I raised an eyebrow, thrilled. "Wait. You failed an experiment? Crystal the Unknowable? Mistress of Multiplexed Genetic Mastery?"

She didn't even pretend to be offended. Instead, her eyes glowed with nostalgia.

"It was nearly six centuries ago, during the brief war with the now-extinct species known as the Raghul. You might call them slavers. The Hive called them... wasted calories."

"Charming."

"They harvested only the young from their conquests," she continued. "Adults were culled. Only the spawn were kept — ritualistically, as an offering to their so-called deity."

"Why just the kids?"

She blinked. "From what I skimmed while digesting their surface memories: their warrior faith demanded the enslavement of progeny. It earned divine favor. Their 'god,' incidentally, was merely a psionic minor — edible, but chewy. I remember the flavor distinctly."

She licked her lips absently, then noticed my expression.

"Right. The story. So, during a failed assault, one of our nestships was boarded. Most of our eggs were either destroyed or still inside the drones when they were slaughtered. Only one egg remained."

Let me guess.

"They took it," I muttered.

"They did. They placed it among the captured spawn — unaware that severed bioforms are granted full mutation autonomy. Alone and cut off, that drone egg rewrote its own purpose: it evolved to incubate."

That word sent a shiver down my spine.

"Days passed. One of the Raghul-spawn got too curious. It approached the egg, which by then was slick with mutation-fluid and exuded a scent designed to provoke hunger responses. The child reached over—"

"Please don't say—"

"—and the drone hatched mid-motion, launching itself down the spawn's throat."

My brain flashed an image, something half-remembered. A scene from a movie? A nightmare? No — this felt too visceral, too real. Like memory carried over from some other life. I shoved it aside.

"The spawn passed out," Crystal said, her tone calm as a surgeon. "When it woke, it was intact — externally. But inside, the drone was restructuring."

"Jesus," I muttered.

She tilted her head. "He was not involved."

"Right. Sorry. Go on."

"As the drone grew, it numbed the host with analgesics. The child felt no pain. When its body began to fail, the drone took motor control, lured another spawn into a secluded corner... and transitioned."

I winced. "Chestburster?"

"Precisely. It leapt from the dying host and into the next. Iterative evolution followed."

She paused again — digging through ancient memories like someone shuffling corrupted data files.

"The process continued. The drone moved from child to child, growing, learning.
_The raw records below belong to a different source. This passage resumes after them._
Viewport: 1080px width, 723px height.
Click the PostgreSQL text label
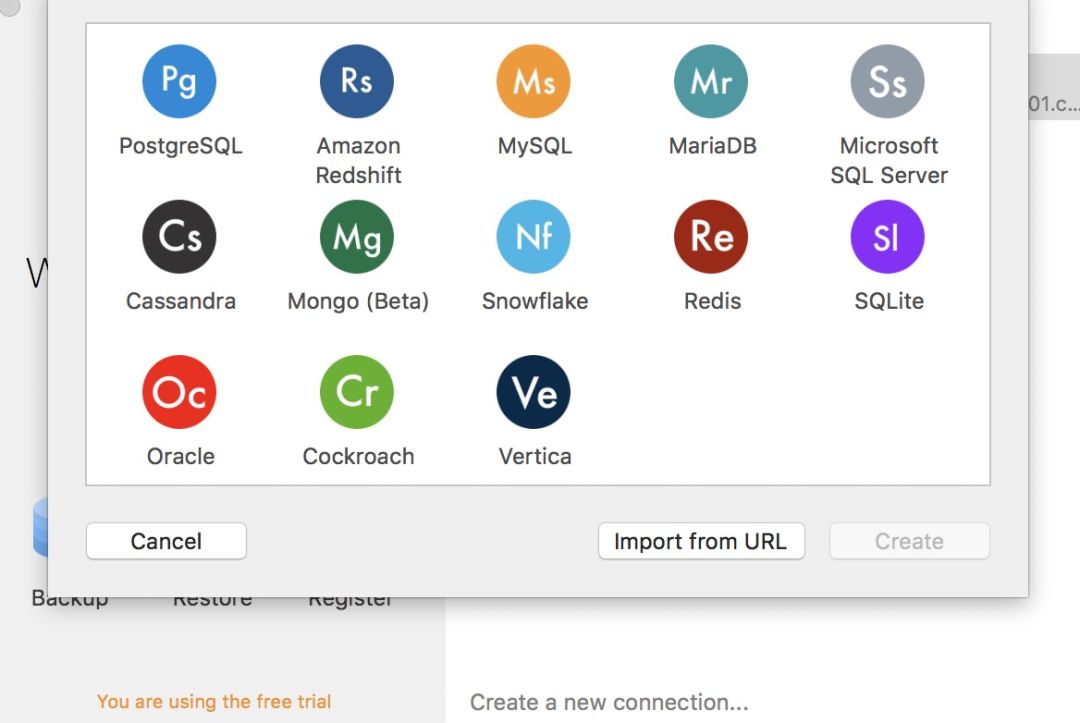pyautogui.click(x=181, y=146)
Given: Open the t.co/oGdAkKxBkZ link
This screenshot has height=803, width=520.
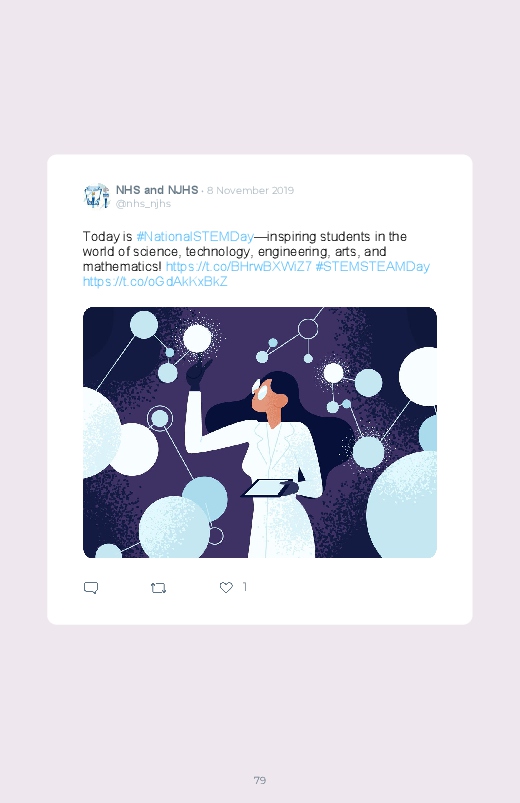Looking at the screenshot, I should [155, 282].
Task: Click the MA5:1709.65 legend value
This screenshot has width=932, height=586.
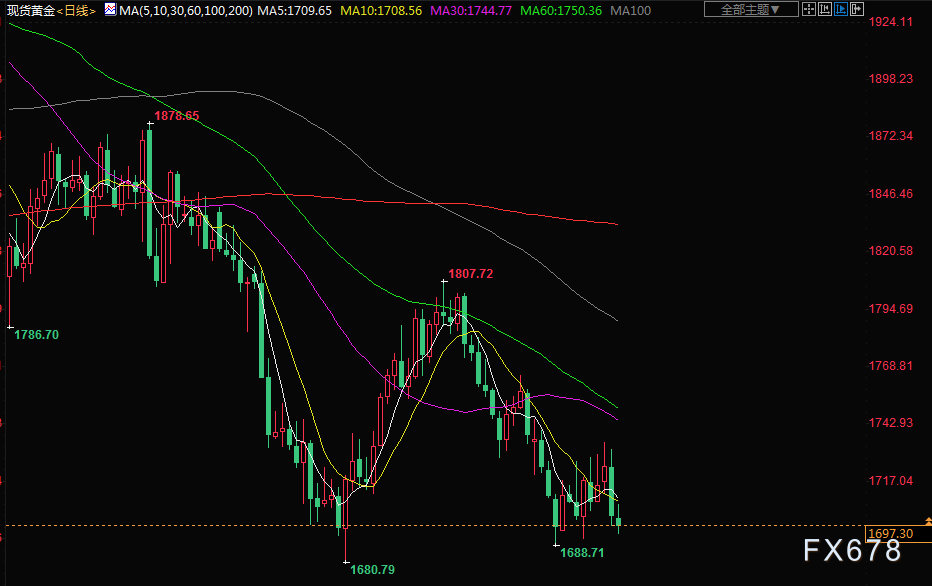Action: click(x=294, y=10)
Eventually, it grew large enough to attempt its true form: an apex predator. When next the Raghul came to feed the pens, the drone struck."

"The fucker survived?"

"More than that," she said with a quiet smile. "It evolved into a Raghul-killer. Custom-built. Perfectly tailored."

"Wait. But you said your entire fleet lost to the Raghul. How did one rogue drone manage to do what thousands couldn't?"

Crystal grinned — the kind of grin that came just before revelations or explosions.

"Ah, yes," she purred. "That… is where the story becomes interesting."